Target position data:
--- begin ---
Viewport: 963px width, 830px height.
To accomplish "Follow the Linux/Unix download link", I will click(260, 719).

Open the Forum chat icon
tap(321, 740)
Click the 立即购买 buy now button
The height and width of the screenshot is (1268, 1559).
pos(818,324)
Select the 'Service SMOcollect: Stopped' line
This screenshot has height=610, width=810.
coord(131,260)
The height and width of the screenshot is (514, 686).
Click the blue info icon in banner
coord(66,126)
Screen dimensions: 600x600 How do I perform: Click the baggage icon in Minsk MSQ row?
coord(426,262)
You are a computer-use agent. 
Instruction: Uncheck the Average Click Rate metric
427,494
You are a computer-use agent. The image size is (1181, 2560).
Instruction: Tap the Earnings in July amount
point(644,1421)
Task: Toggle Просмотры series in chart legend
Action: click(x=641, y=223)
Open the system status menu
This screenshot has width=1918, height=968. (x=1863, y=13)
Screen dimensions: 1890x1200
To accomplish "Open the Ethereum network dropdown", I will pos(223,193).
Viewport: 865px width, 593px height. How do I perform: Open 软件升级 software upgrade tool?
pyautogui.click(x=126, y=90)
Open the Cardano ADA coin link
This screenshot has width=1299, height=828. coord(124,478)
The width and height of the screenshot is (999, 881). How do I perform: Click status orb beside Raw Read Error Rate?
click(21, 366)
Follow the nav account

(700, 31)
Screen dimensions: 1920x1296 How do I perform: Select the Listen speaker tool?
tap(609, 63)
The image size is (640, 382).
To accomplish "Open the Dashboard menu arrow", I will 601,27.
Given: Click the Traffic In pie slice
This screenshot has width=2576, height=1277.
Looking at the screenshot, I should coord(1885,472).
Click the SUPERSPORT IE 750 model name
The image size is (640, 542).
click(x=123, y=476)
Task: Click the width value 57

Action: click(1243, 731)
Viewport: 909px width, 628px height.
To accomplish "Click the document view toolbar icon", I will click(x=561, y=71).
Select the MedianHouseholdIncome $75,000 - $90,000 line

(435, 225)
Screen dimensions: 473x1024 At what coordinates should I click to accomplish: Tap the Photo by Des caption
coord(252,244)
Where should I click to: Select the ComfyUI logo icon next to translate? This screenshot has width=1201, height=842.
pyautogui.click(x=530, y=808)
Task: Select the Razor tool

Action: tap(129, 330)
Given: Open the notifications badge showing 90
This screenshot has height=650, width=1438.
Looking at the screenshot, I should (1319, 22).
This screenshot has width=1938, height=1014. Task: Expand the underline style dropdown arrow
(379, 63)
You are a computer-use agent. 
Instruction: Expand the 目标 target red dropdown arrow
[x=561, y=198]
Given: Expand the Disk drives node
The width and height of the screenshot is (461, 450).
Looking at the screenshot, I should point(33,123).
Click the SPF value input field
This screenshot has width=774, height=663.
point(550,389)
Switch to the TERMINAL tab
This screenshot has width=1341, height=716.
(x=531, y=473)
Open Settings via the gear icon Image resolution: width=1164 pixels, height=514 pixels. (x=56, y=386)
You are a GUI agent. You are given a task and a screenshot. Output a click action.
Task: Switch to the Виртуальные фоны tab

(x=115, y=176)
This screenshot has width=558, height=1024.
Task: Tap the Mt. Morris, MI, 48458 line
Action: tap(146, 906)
--- end ---
• REQUIRED WORK: Copy the data from the line with "Viewport: 909px width, 628px height." to the line with "coord(252,244)", substituting "toolbar button" for "toolbar icon" and leaving everything else unchanged.

• SOLUTION TO THE EXERCISE:
Viewport: 909px width, 628px height.
To accomplish "Click the document view toolbar button", I will click(x=561, y=71).
Select the MedianHouseholdIncome $75,000 - $90,000 line

(435, 225)
Screen dimensions: 473x1024 At what coordinates should I click to accomplish: Tap the Photo by Des caption
coord(252,244)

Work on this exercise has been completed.